3 Cleaning and filtering data

To make things tractable (after all, the entire dataset has more than 3,000,000 observations!), let’s focus our attention on Colorado traffic patrol from the year 2010; this also has the advantage of allowing us to eventually use 2010 census data in crafting our measure of racial bias in traffic stops. Note that currently, there isn’t a separate field which contains the year in which a particular stop took place; rather, there is a “date” field, in which the date is stored in YYYY-MM-DD format. The easiest way to extract observations from the year 2010 is therefore to first extract the YYYY information from the “date” field, and use that information to make a new “Year” field that only contains the year of a given stop; we can then extract the 2010 observations based on this newly generated “Year” field.

3.1 Create a “Year” field

To create this new “Year” field within co_traffic_stops, we can use the mutate() function, which is a tidyverse function that allows us to define new variables within a dataset, and the substr() function, which allows us to extract a subset of a given string.

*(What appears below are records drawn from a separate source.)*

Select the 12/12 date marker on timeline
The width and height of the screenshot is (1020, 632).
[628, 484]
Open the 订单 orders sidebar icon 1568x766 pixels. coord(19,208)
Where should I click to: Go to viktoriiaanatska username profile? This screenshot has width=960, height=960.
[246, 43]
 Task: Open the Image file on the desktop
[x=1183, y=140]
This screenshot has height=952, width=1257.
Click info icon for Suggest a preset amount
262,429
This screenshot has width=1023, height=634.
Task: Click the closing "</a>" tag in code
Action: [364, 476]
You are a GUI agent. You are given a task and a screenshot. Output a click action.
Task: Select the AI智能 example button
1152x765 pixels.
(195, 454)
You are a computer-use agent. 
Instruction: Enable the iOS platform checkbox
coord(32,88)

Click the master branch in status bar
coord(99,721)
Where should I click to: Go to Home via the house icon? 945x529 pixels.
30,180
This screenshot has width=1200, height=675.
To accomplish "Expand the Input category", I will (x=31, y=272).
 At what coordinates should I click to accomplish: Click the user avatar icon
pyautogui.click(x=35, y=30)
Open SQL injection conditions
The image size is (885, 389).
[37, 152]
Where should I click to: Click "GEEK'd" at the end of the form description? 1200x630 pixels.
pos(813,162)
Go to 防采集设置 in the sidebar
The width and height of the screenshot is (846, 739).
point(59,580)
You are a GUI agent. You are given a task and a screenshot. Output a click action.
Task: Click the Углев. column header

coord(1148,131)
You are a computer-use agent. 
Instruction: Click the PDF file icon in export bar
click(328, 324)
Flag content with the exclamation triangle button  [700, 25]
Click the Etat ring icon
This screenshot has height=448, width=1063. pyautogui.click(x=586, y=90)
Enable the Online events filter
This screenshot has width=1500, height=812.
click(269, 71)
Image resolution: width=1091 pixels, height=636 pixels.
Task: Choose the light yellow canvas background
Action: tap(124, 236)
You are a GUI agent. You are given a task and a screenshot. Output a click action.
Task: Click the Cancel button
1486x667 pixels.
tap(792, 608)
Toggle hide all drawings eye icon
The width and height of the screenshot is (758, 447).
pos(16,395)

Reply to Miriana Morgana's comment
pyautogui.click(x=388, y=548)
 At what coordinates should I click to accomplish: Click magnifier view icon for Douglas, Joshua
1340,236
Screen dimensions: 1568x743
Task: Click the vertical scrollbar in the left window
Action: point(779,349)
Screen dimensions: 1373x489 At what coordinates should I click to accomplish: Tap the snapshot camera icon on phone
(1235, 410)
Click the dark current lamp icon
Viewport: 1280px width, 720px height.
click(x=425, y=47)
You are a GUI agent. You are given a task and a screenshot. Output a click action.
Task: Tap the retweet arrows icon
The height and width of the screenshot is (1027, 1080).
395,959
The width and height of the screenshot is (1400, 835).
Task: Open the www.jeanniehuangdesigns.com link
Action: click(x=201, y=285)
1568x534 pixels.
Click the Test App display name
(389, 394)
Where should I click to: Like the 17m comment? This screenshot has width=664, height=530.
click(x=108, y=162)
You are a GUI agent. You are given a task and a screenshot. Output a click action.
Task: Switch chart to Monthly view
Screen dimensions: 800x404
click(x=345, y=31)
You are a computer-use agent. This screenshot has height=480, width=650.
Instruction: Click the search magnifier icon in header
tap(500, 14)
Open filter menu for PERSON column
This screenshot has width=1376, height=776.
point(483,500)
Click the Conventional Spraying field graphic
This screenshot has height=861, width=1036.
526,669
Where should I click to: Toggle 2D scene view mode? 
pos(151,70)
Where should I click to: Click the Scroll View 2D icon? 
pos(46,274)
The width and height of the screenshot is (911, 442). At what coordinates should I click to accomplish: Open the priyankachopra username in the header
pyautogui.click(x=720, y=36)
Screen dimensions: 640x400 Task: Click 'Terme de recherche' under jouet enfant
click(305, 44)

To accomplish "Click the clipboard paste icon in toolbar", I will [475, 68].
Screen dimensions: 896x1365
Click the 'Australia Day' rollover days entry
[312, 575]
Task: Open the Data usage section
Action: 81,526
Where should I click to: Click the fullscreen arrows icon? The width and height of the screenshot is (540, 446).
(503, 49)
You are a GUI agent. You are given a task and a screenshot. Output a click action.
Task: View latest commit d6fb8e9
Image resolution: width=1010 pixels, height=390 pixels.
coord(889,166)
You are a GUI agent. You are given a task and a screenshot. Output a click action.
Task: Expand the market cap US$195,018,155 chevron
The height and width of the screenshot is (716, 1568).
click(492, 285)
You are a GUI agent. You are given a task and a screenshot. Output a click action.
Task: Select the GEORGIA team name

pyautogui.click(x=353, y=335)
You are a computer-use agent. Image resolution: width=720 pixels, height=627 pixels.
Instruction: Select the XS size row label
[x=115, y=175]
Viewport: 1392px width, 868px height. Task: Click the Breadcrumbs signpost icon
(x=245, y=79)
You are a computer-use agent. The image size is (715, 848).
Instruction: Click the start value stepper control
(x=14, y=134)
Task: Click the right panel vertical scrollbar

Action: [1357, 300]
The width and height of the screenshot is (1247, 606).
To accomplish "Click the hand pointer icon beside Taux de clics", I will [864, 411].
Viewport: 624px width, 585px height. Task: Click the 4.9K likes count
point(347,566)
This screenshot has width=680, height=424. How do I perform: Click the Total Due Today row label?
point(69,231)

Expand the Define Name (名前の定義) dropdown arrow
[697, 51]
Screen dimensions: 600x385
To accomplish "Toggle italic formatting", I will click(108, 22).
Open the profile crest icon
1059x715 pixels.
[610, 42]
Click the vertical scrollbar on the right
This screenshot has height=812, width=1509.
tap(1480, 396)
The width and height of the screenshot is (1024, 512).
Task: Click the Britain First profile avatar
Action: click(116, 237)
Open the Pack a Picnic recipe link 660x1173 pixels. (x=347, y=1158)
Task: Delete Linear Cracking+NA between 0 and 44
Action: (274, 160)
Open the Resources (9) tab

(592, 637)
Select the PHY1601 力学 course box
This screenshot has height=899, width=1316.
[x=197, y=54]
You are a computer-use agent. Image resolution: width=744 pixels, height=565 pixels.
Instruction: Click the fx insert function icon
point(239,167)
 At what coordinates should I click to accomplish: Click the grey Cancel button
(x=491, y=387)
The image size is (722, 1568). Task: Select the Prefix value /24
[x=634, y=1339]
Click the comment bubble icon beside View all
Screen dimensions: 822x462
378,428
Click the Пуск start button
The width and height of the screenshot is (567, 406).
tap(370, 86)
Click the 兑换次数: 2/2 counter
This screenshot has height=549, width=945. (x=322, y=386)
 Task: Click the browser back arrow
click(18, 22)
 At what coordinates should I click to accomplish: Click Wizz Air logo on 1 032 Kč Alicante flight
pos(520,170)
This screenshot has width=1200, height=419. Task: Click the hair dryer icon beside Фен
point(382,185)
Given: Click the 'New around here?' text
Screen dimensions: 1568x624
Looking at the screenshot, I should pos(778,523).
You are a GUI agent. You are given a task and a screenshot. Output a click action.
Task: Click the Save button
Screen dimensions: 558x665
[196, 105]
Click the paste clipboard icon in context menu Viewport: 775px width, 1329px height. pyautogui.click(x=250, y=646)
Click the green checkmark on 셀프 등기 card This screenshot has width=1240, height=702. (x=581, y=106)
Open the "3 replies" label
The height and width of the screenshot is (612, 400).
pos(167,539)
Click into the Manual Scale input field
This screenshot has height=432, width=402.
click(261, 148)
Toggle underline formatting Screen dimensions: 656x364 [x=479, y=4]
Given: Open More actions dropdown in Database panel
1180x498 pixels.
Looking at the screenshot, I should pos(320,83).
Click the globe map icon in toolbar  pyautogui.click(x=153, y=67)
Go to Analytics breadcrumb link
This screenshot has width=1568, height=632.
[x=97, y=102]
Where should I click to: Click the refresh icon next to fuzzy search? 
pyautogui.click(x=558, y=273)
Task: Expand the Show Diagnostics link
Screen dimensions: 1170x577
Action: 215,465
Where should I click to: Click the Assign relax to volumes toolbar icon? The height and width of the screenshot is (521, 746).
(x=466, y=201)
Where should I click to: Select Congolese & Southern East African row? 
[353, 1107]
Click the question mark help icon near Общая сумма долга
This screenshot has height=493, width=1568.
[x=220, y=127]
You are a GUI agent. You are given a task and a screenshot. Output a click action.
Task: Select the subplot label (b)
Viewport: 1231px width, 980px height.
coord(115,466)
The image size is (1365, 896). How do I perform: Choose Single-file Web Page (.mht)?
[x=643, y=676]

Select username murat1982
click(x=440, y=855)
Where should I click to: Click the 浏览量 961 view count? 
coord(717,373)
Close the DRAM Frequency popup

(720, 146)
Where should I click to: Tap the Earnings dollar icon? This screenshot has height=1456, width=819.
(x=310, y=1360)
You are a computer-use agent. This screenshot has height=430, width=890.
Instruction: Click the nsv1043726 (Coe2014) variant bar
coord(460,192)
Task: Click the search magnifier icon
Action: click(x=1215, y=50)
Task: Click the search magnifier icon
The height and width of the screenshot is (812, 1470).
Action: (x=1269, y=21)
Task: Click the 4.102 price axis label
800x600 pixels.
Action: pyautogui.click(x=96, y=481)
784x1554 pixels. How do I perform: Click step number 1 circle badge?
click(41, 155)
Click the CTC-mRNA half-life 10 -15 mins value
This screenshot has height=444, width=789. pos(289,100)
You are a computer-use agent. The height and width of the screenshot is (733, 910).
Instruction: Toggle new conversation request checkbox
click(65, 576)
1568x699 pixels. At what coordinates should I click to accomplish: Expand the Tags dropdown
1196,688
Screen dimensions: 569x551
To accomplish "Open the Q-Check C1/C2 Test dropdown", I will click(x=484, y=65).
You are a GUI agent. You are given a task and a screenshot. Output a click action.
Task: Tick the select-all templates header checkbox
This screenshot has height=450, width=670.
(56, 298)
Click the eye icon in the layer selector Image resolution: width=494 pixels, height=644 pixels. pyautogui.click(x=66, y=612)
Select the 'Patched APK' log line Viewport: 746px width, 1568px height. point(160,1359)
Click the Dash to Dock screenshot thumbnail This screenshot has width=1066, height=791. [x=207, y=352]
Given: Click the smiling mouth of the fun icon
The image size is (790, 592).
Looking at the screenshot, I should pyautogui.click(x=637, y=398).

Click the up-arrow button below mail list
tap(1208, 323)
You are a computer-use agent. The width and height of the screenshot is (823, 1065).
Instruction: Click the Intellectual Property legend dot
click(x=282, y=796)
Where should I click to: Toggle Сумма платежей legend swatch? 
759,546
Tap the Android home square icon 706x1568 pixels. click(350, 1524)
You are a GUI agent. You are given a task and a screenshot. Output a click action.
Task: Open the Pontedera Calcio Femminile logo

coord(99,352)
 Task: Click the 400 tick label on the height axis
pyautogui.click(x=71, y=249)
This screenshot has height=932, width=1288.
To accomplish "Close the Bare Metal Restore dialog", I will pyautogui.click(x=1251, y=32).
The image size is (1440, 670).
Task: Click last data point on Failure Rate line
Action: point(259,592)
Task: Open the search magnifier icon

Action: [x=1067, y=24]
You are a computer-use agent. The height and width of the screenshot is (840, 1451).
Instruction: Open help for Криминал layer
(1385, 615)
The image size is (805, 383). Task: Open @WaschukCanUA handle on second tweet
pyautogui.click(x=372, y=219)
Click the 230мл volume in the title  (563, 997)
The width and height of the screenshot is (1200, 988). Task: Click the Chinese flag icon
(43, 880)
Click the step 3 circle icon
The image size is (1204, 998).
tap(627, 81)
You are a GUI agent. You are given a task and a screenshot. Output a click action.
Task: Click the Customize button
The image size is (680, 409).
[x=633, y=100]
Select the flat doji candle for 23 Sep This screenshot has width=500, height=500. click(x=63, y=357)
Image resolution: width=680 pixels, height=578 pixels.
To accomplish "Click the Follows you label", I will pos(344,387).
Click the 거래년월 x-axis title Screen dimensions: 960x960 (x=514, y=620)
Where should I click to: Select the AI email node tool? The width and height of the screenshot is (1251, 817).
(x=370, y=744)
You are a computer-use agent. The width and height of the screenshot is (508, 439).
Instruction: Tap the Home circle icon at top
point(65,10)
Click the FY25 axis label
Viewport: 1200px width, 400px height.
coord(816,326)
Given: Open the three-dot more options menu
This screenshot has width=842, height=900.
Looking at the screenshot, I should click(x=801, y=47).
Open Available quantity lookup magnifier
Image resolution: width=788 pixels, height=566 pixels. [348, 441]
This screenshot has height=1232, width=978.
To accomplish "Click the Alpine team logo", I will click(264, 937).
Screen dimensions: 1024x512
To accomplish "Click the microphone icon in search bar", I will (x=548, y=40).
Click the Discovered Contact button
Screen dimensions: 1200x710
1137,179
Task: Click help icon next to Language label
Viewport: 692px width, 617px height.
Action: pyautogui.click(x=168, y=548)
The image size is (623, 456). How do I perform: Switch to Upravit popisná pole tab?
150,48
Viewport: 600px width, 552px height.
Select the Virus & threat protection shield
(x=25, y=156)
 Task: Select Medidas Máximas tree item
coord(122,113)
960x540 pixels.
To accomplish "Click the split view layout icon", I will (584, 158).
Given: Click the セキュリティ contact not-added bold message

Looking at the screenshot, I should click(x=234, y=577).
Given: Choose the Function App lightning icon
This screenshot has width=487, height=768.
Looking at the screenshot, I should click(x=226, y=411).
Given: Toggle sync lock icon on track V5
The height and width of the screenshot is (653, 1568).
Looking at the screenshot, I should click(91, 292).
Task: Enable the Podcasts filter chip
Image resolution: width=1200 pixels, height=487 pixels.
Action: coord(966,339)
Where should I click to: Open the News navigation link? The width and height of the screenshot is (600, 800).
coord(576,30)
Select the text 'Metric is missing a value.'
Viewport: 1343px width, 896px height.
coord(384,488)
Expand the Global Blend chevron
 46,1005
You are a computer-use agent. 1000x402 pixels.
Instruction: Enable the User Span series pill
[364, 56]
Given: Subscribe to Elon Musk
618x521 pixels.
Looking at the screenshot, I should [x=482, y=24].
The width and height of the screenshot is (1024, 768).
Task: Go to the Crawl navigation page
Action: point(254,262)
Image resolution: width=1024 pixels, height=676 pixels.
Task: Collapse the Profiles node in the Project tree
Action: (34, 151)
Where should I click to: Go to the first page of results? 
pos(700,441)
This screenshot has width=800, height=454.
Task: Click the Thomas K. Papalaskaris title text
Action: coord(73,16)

Below, we take the data in the co_traffic_stops object, and then create a new column named “Year” using the mutate() function; we set this column equal to the the first four digits of the existing “date” column by passing the expression that reads co_traffic_stops$data, 1, 4 to the substr() function. We then use the the assignment operator (<-) to assign this change back to the co_traffic_stops object, which permanently updates the dataset with the addition of the new “Year” field:

# Creates "Year" field, that contains the year of a given stop, 
# in "co_traffic_stops"
co_traffic_stops<-co_traffic_stops %>% 
                    mutate(Year=substr(co_traffic_stops$date, 1,4))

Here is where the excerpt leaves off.